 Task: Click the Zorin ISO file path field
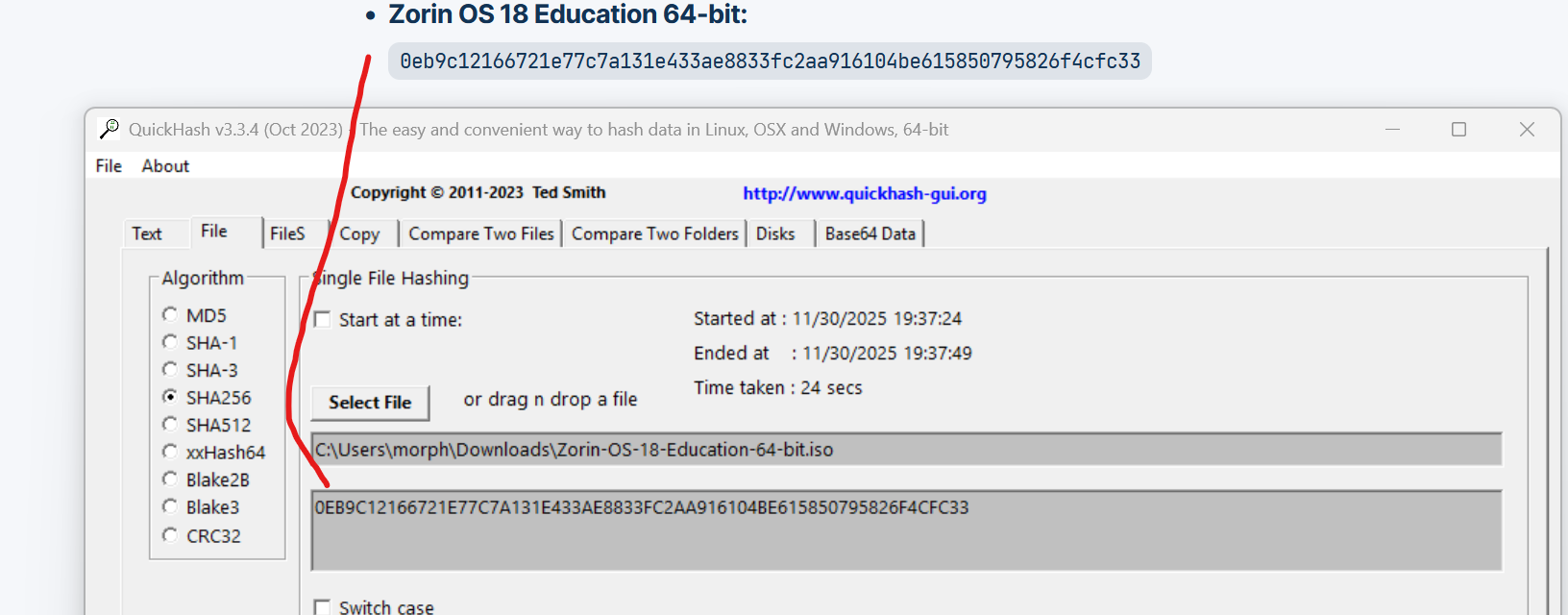[905, 450]
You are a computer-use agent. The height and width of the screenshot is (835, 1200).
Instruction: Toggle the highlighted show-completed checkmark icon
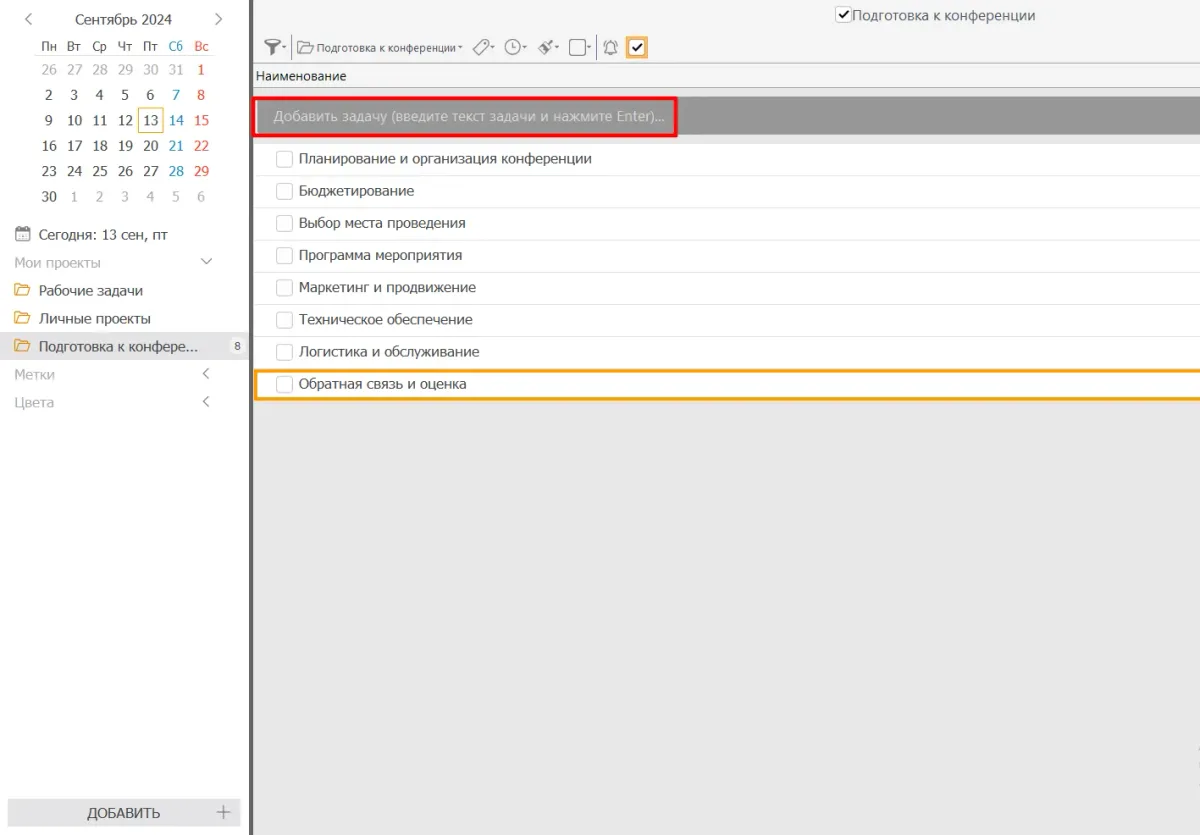click(637, 47)
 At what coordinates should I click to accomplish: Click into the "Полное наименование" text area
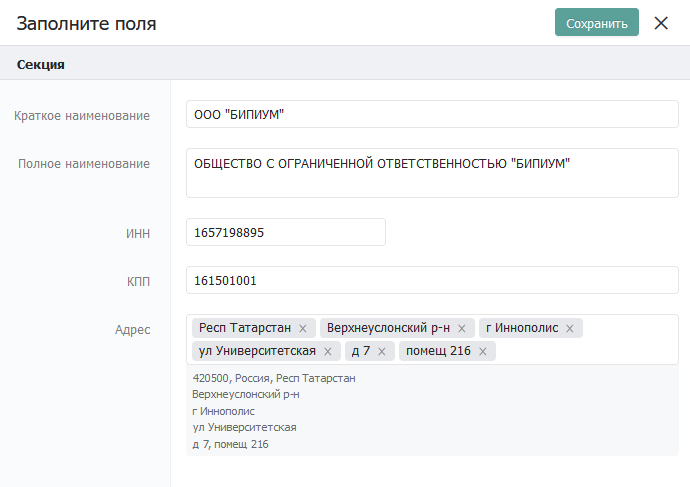tap(432, 173)
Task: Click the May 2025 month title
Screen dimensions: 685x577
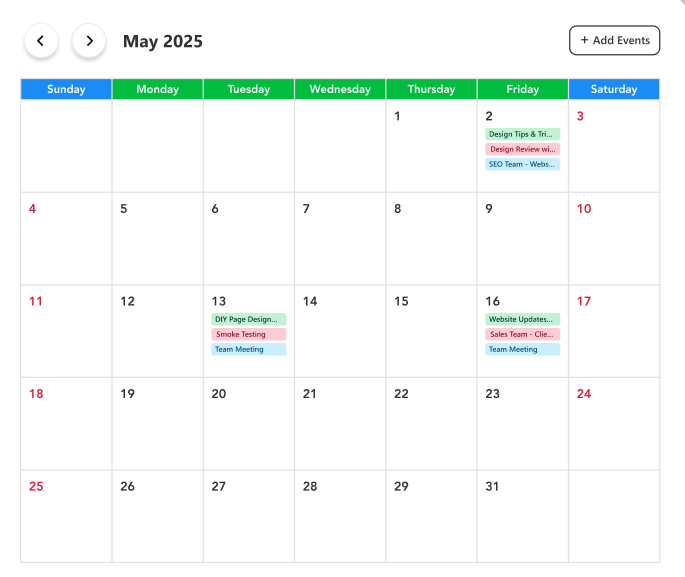Action: [x=162, y=41]
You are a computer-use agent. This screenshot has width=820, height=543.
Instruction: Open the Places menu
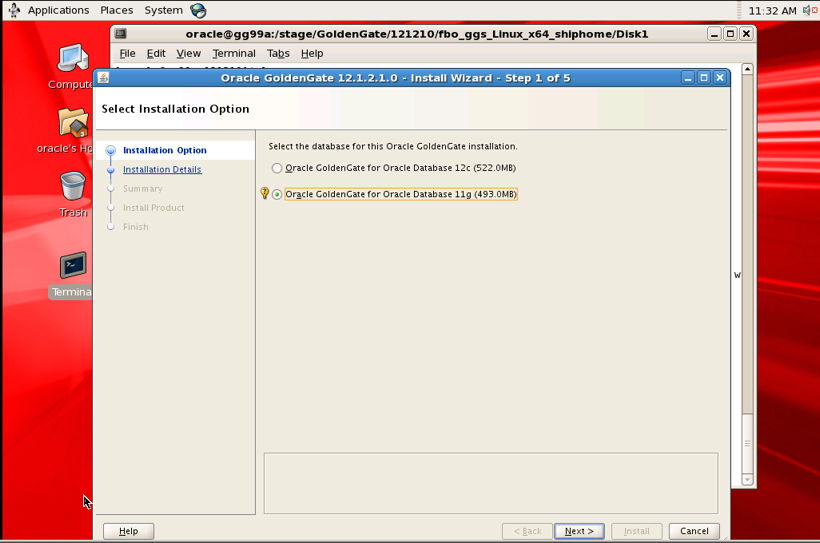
○ ○ ○
• _Exercise goal_: Within the material, find all lines that hold the word "computer" and show them.

• _Reply_:
You are a computer-use agent. The height and width of the screenshot is (835, 1200).
You are a computer-use agent. This screenshot has width=820, height=543.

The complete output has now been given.